The bodies of three US firefighters who died in a plane crash earlier this week in Australia’s remote bushland while battling a fierce wildfire have been recovered, the police said on Saturday as investigators started probe into the accident.
A spokeswoman for Australia’s New South Wales state police confirmed the recovery to Reuters in an e-mail.
“They have been taken for a post mortem examination to confirm ID,” the spokeswoman said.
Coulson Aviation, the private Canadian firm that employed the trio, named them as US military veterans Captain Ian H. McBeth, 44, of Great Falls, Montana, First Officer Paul Clyde Hudson, 42, of Buckeye, Arizona, and Flight Engineer Rick DeMorgan Jr., 43, of Navarre, Florida.
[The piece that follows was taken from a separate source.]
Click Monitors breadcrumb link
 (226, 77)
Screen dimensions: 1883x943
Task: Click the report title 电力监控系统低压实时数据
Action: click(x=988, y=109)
The crash of the C-130 tanker plane on Thursday added to national grief in Australia over bushfires that have since October killed 33 people and millions of animals as well as charred vast swaths of land.
Focus on Saturday shifted to determining what caused the crash of the plane that went down just after it dumped a large load of retardant on a huge wildfire in a national park in the mountains south of Canberra, the Australian capital.
Australian Transport Safety Bureau Chief Commissioner Greg Hood said that the investigators retrieved the aircraft’s cockpit voice recorder in the tail section of the aircraft.
“We remain hopeful it will assist us in the investigation,” Hood said, adding that investigation of the crash site has been hampered by ongoing fires in the area.
“It was hard today because it is still an active fire zone and there are fire bombing activities throughout the zone throughout the day.”
The Americans were a part of a multi-national contingency that has been helping Australia to combat the devastating bushfires that have in three months scorched a land area about one-third the size of Germany, razing thousands of homes.
There were 57 bush and grass fires burning in New South Wales, 23 of which were yet to be contained as of early Saturday, New South Wales Rural Fire Service said on Twitter.
Fire conditions have eased in Queensland, Victoria and New South Wales, three of the states burned badly in the blazes, with severe storms expected to bring heavy rainfall to some fire grounds over the weekend, meteorologists said.
Melbourne, where the Australian Open tennis tournament is under way, was expected to have a clear, sunny and warm weekend, but air quality in Canberra has continued to rank in the top 50 most polluted cities in the world.